The Legend of Lizzie Borden is a 1975 American historical mystery television film directed by Paul Wendkos and starring Elizabeth Montgomery—in an Emmy-nominated performance—as Lizzie Borden, an American woman who was accused of murdering her father and step-mother in 1892. It co-stars Katherine Helmond, Fritz Weaver, Fionnula Flanagan, and Hayden Rorke. It premiered on ABC on February 10, 1975. The film was nominated for a Golden Globe award for Best Motion Picture Made for Television in 1976.

Plot
Although the film is based on fact, it is a stylized retelling of the events of August 4, 1892, the day the father and step-mother of New England spinster Lizzie Borden were found brutally murdered in their Fall River, Massachusetts home.

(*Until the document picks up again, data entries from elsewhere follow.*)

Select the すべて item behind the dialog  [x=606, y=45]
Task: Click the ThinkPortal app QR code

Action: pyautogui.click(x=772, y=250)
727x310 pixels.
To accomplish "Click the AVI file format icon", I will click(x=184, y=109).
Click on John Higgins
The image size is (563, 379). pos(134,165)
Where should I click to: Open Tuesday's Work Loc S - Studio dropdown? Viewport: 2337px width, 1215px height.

Public interest in Borden and the murders is exacerbated by her aloof demeanor after the murders, and the public speculates about her involvement in them when she fails to express any emotion during her father and stepmother's funerals.

The subsequent incarceration of the prime suspect (Lizzie herself) as well as the coroner's inquest and the trial are faithfully depicted, using actual testimony. During the trial, various persons testify, including Bridget Sullivan, the Borden's maid from Ireland who was the only other person in the home at the time of the murders.

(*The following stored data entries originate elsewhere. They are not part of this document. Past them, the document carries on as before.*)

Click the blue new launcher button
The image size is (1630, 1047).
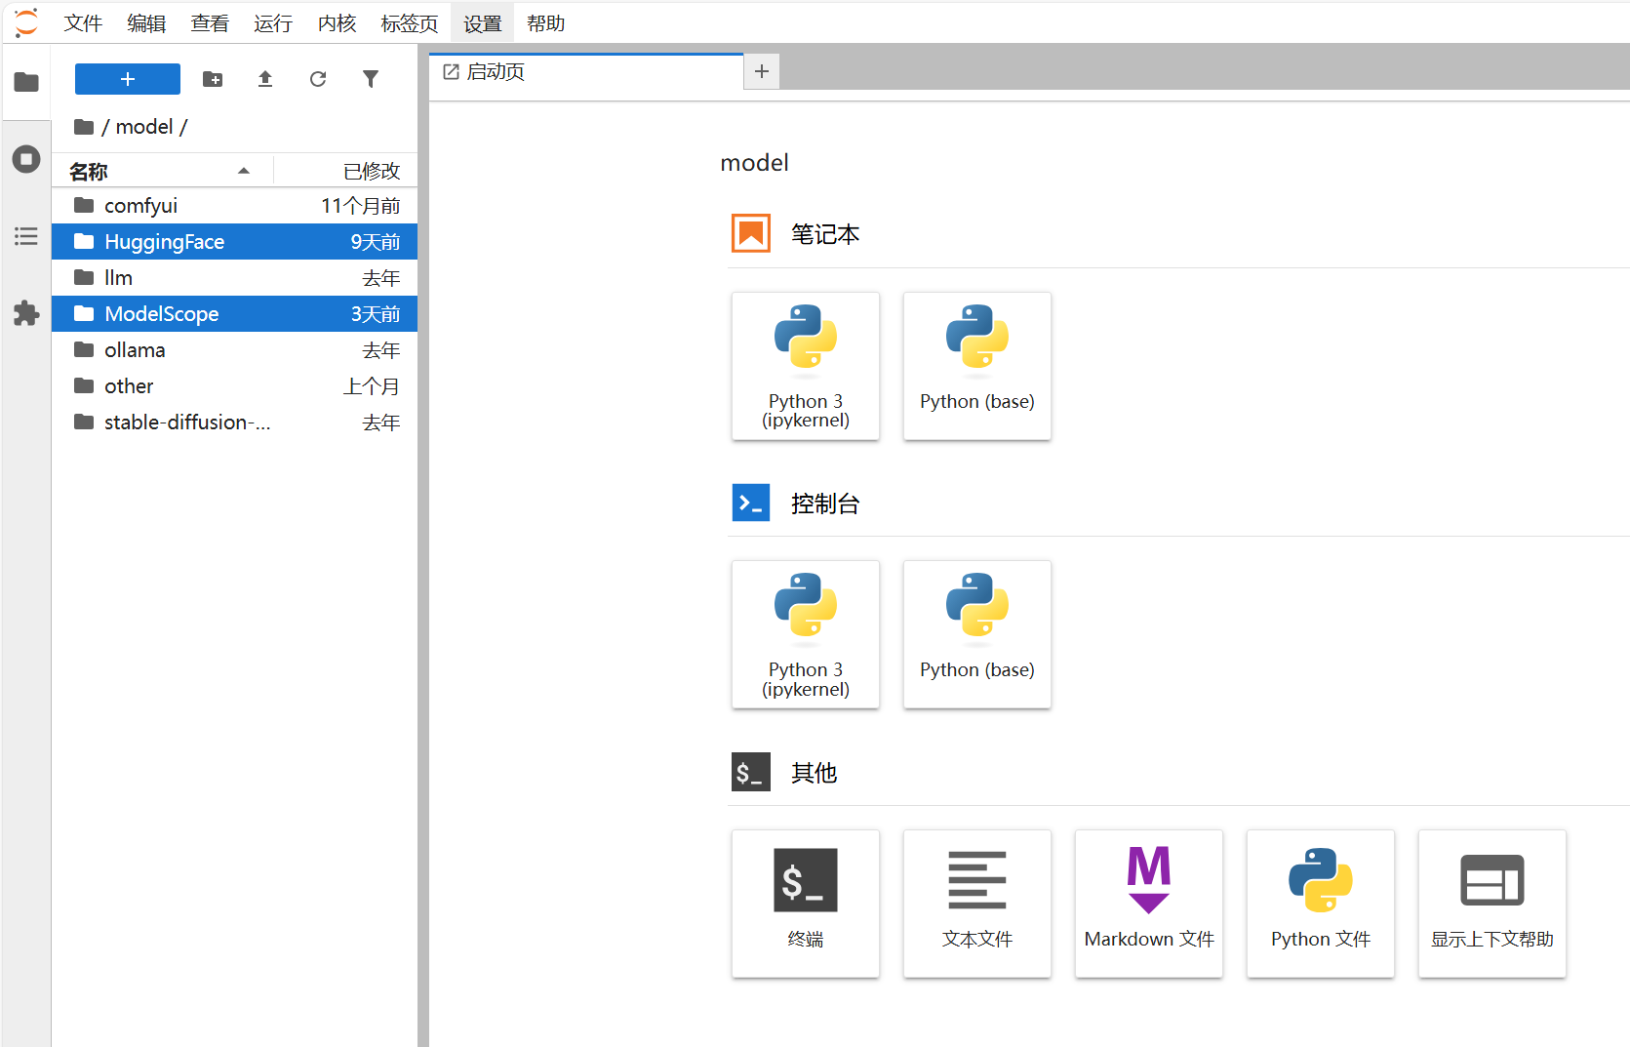click(128, 79)

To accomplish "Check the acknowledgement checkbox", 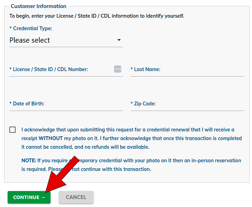I will pos(12,130).
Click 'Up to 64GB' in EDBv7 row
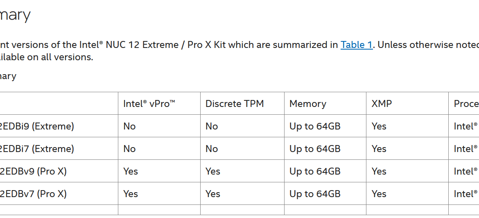Screen dimensions: 479x218 [x=315, y=194]
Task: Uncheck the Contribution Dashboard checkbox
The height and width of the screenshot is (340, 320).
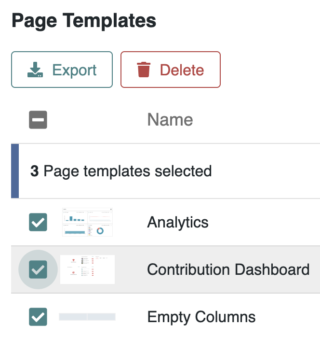Action: tap(38, 269)

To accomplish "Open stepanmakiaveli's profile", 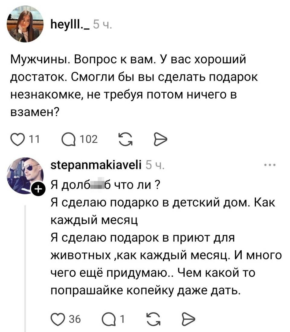I will click(x=95, y=165).
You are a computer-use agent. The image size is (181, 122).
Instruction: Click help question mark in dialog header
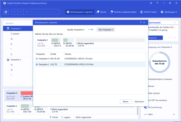[141, 23]
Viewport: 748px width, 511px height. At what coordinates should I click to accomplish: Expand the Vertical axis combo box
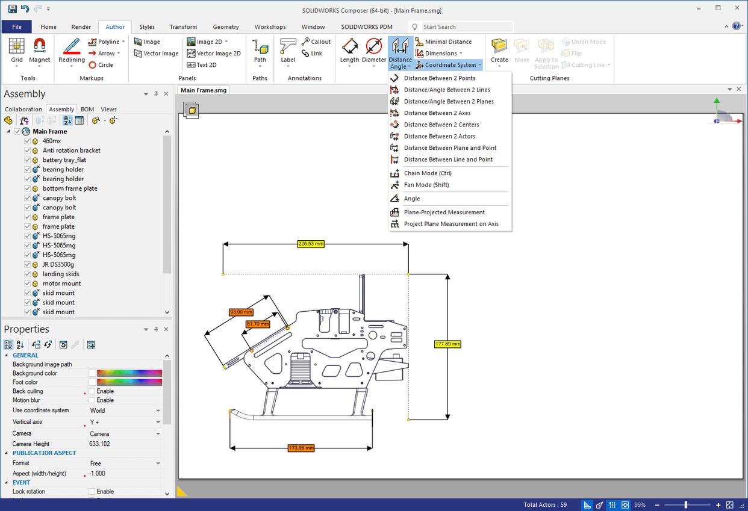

In what may be seen as a deviation from the film's docudrama narrative, as Lizzie hears her verdict, flashbacks are shown of her actually committing the murders in the nude and bathing after each death, explaining why no blood was ever found on her or her clothes; however, the film's plot with regard to Lizzie's role in the murders remains ambiguous because it does not state that Lizzie was actually reminiscing about the crimes nor does it state that she was simply fantasizing about how she herself would have disposed of her victims. When Lizzie returns home after her acquittal, her sister Emma asks her point-blank if she killed their parents; Lizzie does not answer. The epilogue states that the killings of Andrew and Abby Borden remain unsolved.

Cast

Production

Casting
Elizabeth Montgomery and Lizzie Borden were sixth cousins once removed, both descending from 17th-century Massachusetts resident John Luther. Rhonda McClure, the genealogist who documented the Montgomery-Borden connection, said, "I wonder how Elizabeth would have felt if she knew she was playing her own cousin." One of the gowns which was worn by Montgomery in the film is on display at the bed-and-breakfast which now occupies the Borden house.

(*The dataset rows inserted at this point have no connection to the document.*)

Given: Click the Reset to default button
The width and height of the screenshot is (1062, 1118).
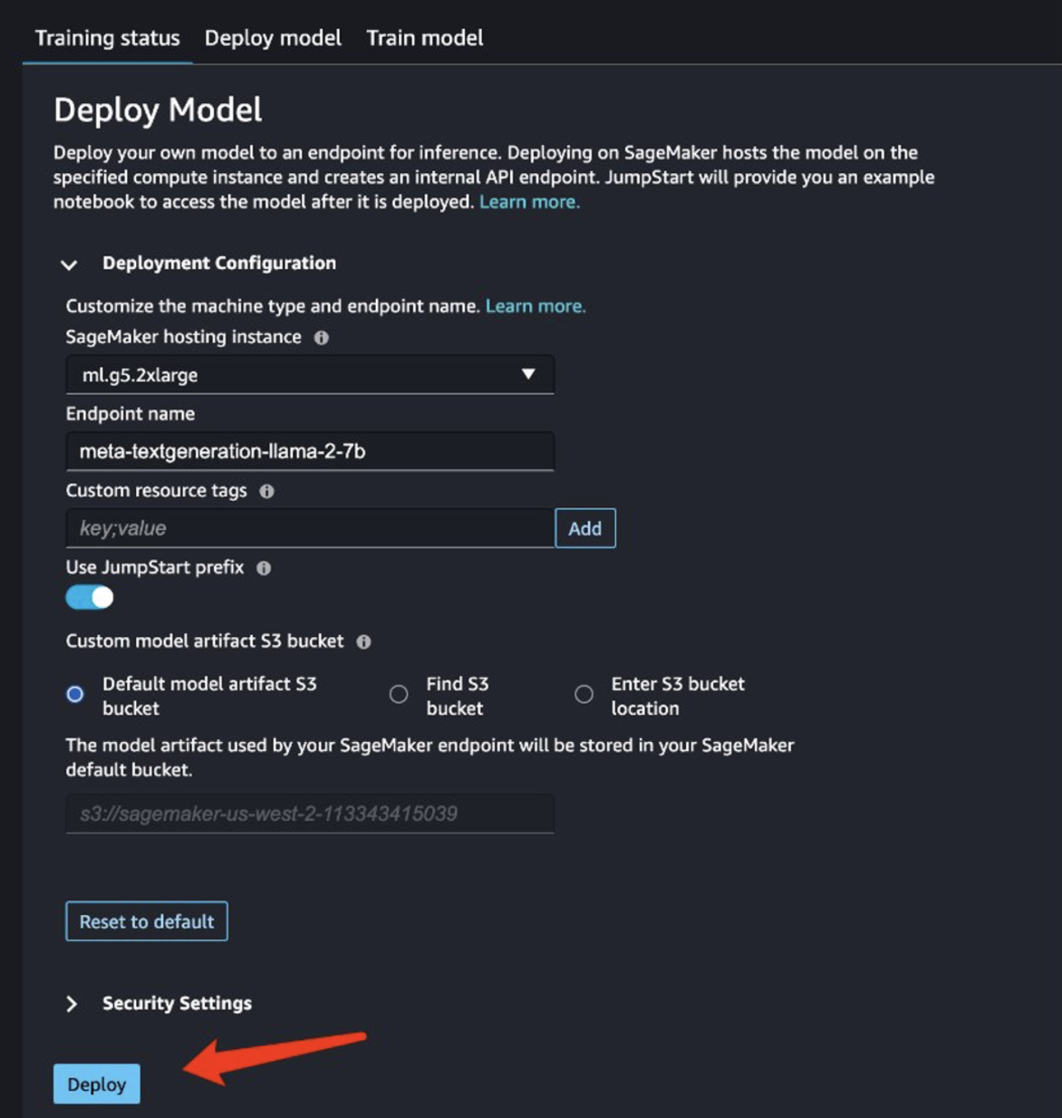Looking at the screenshot, I should point(147,921).
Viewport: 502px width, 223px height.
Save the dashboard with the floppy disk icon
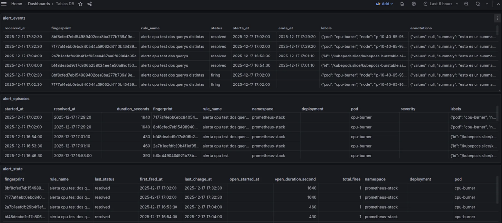[402, 4]
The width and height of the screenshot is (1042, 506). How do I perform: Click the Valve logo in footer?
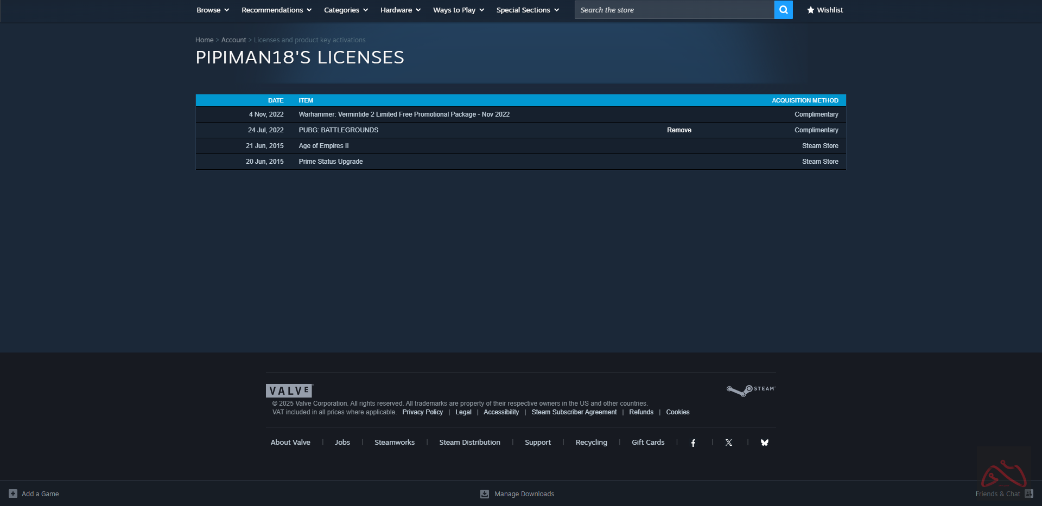point(289,390)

Irish actress Fionnula Flanagan was cast in the part of the Borden's maid, Bridget Sullivan, who was originally from Ireland.

Reception

Awards
The film won writer William Bast the 1975 Edgar Award for Best TV Feature/Miniseries. It also won two Emmy Awards, for Costume Design (presented to Guy C. Verhille) and Film Editing (John A. Martinelli), and received nominations in three other Emmy categories: Lead Actress (Montgomery), Art Direction (Jack De Shields), and Sound Editing (Harry Gordon).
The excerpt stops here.